Stanford University Rejects Fossil Fuel Divestment

AP Photo/Marcio Jose Sanchez
AP Photo/Marcio Jose Sanchez

Stanford’s Board of Trustees announced April 25 that the university endowment voted to refuse to divest its holdings in oil and gas companies, despite threats from students and some alumni.

The Stanford “Advisory Panel on Investment Responsibility and Licensing” (APIRL) not only refused to divest, but commented that “… at the present moment oil and gas remain integral components of the global economy, essential to the daily lives of billions of people in both developed and emerging economies.”

The “Fossil Free Stanford” movement, led by 348 students, had attempted to hijack the university by pledging earlier this year to withhold donations until Stanford divests from the fossil fuels industry. The groups’ website states: “We have united the Stanford community around a belief that profiting from fossil fuel companies is morally wrong. The fossil fuel industry is only a good investment if you bet on the destruction of our collective planet — and that’s not the kind of future we want Stanford invested in.”

In an effort to embarrass the number-one rated university in America, the student coalition threatened that for the first time in the school’s 130 year-old history, the 2016 graduating class intends to show its rejection of the university’s governance by refusing to give a “Senior Gift,” and as alumni to withhold all future donations until Stanford divests in what the students refer to as “climate chaos and environmental injustice.”

With the third-largest university endowment on the planet with about $22 billion in assets, Stanford’s divestment rejection follows similar actions by the $300 billion California Public Employees’ Retirement System (CalPERS) and the $7 billion University of California endowment.

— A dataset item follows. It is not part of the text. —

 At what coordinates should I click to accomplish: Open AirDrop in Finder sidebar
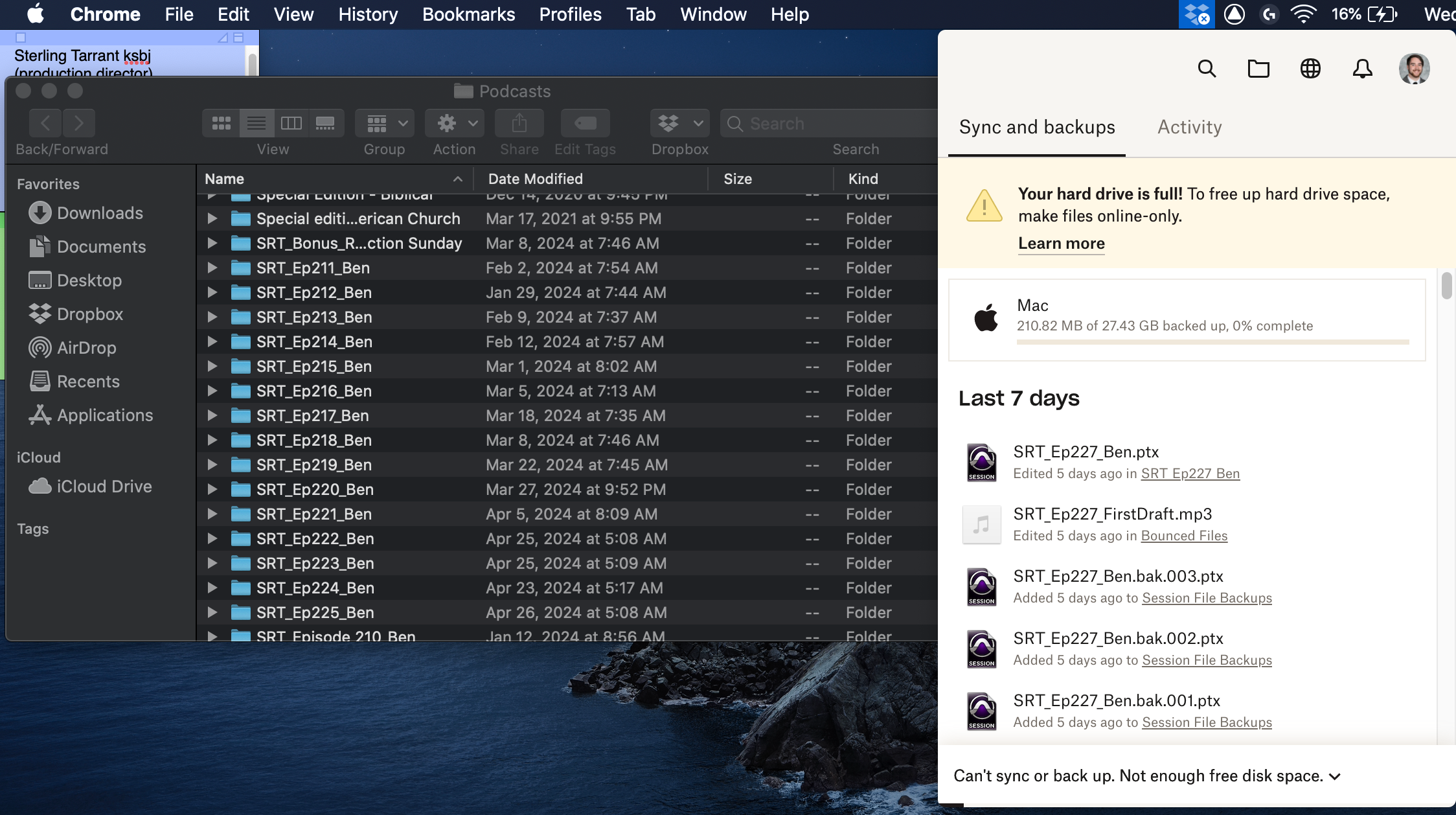pos(86,348)
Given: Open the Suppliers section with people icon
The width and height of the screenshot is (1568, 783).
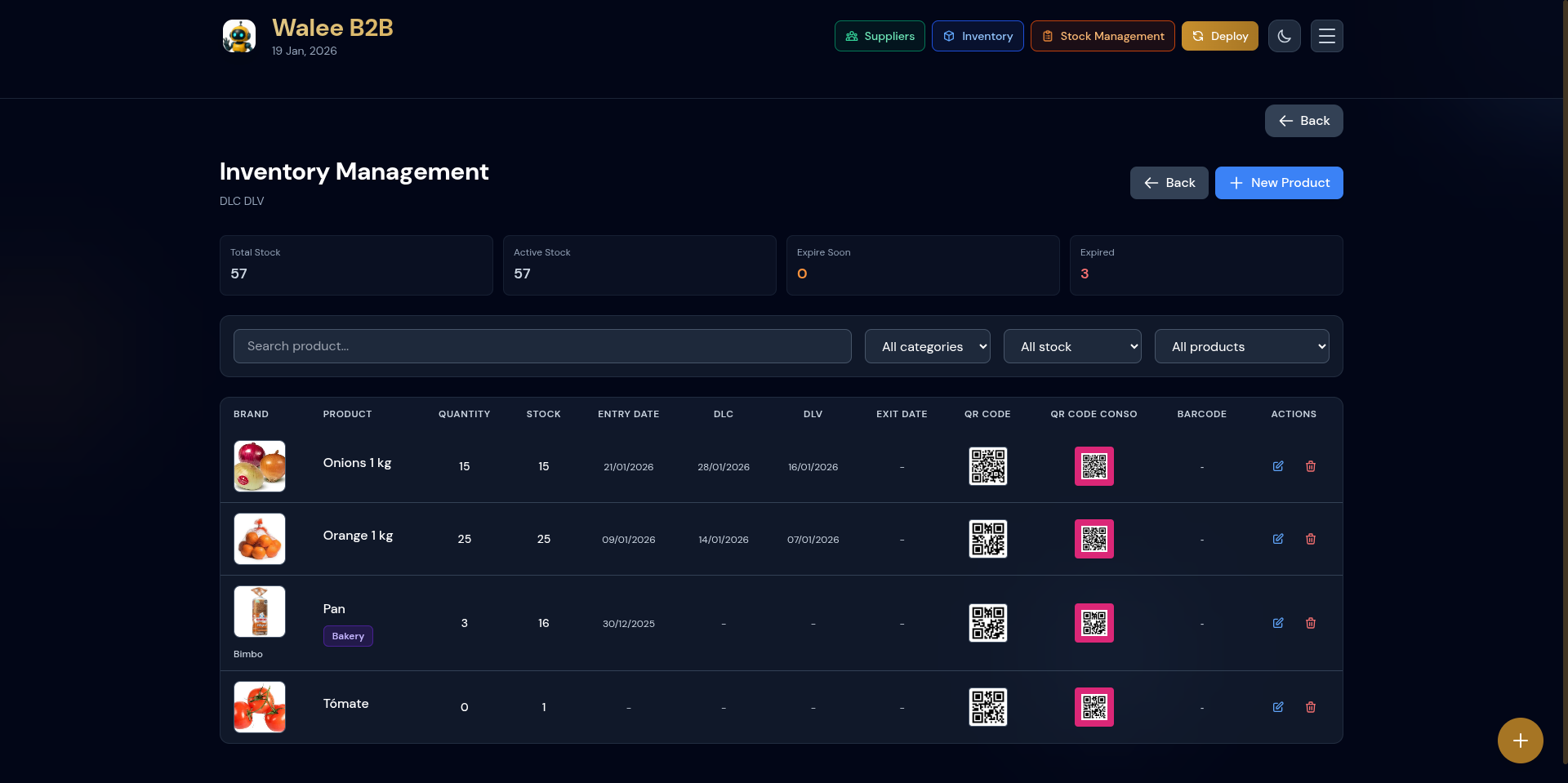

Stanford’s Board of Trustees chastised the divestment movement by adding that fossil fuels have not only helped lift millions around the world out of poverty by providing cheap and easy access to energy, but energy companies have also been widely recognized for the critical role they play in reducing the U.S. carbon footprint through innovation, production and research.

The Board of Trustees added, “…some oil and gas companies are themselves working to advance alternative energy sources and develop other solutions to climate change …  given how integral oil and gas are to the global economy, the trustees do not believe that a credible case can be made for divesting from the fossil fuel industry …”.

The university emphasized that they are committed to environmental initiatives that have a tangible effect on climate change and the university’s carbon footprint, such as Stanford’s high-tech greenhouse gas-reducing energy system, off-campus solar plant and a cutting edge climate research center that addresses a range of environmental and sustainability challenges.

The, which opposes politically biased investment decisions, suggested that Stanford may have been influenced by a recent “study by CalTech professor Bradford Cornell that demonstrated that “divestment comes at a high cost for university endowments and has negligible influence on fossil fuel companies’ actual behavior.”